Ministers of the Organization of Petroleum Exporting Countries are expected to stick by their most recent round of production cuts when they meet today in Vienna, Austria. OPEC produces more than 26 million barrels of crude each day, almost two-fifths of the world's total.
At its last meeting in March, the group agreed together with key non-OPEC producers to slash daily production by 2.1 million barrels, or 2.6 percent of the global supply, in an effort to buoy prices from 12-year lows. The agreement extends through March 2000.
OPEC has displayed uncommon unity since its last meeting. Unlike the past, when members of the cartel routinely produced beyond their assigned quotas, OPEC's compliance with this year's production cuts has been high, peaking at 92 percent in August, according to the International Energy Agency in Paris.

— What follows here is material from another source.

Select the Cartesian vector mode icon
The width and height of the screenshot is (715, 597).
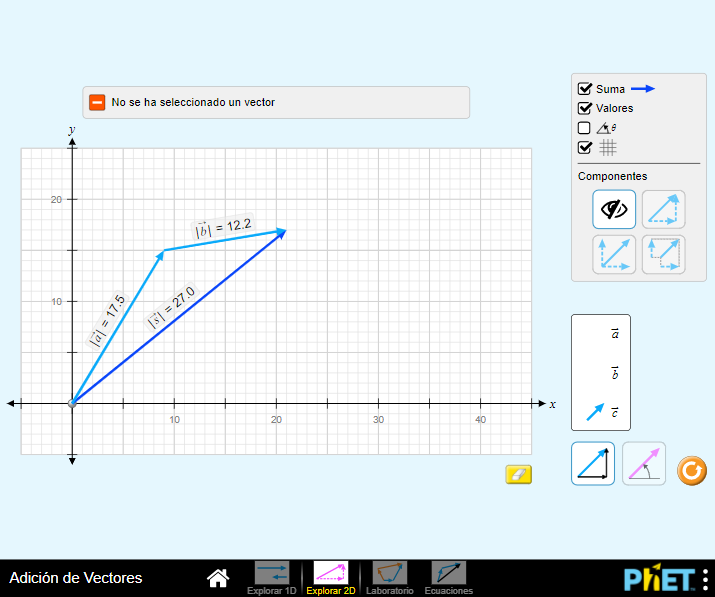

That has helped boost prices significantly. Contracts for U.S. benchmark West Texas Intermediate crude oil are trading in New York at nearly $25 per barrel, more than double the year's low price of $11.26 set on Feb. 17.

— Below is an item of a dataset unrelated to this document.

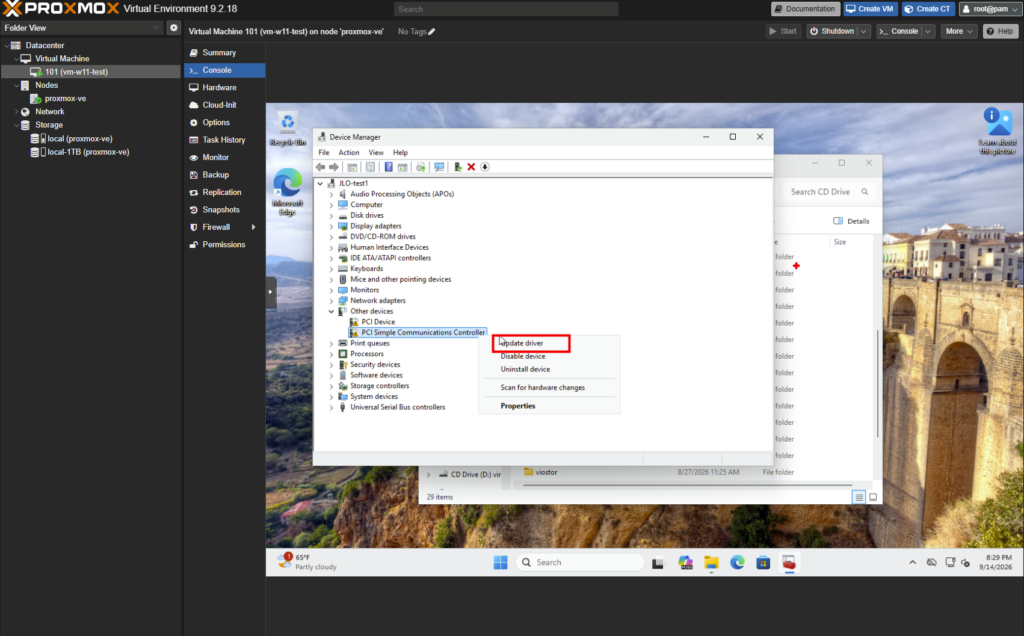
Task: Collapse the Other devices category
Action: pyautogui.click(x=331, y=311)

Average pump prices for a gallon of gasoline in the United States stood at nearly $1.32 a gallon this month, up from less than $1 in February, according to the Lundberg survey of 10,000 stations.
Heating oil prices in the United States are expected to average about $1.04 per gallon this winter, up from 80 cents per gallon last year, the U.S. government estimated earlier this month.
These higher prices could tempt some in OPEC to pump more oil than their quotas allow.
In recent weeks, however, ministers from several of the 11 member countries have expressed support for continued restraint, and none has objected to the idea.
As a result, industry analysts expect that this week's meeting will not lead to any immediate changes in output.
"It would be wrong for them to change their production quota simply because of this sharp rise in price. That would be a knee- jerk reaction," says Mark Redway, an analyst with the London-based brokerage Greig Middleton and Co. Ltd.
OPEC aims to keep oil prices stable at a high level, and any increase in production would risk triggering a new round of volatility.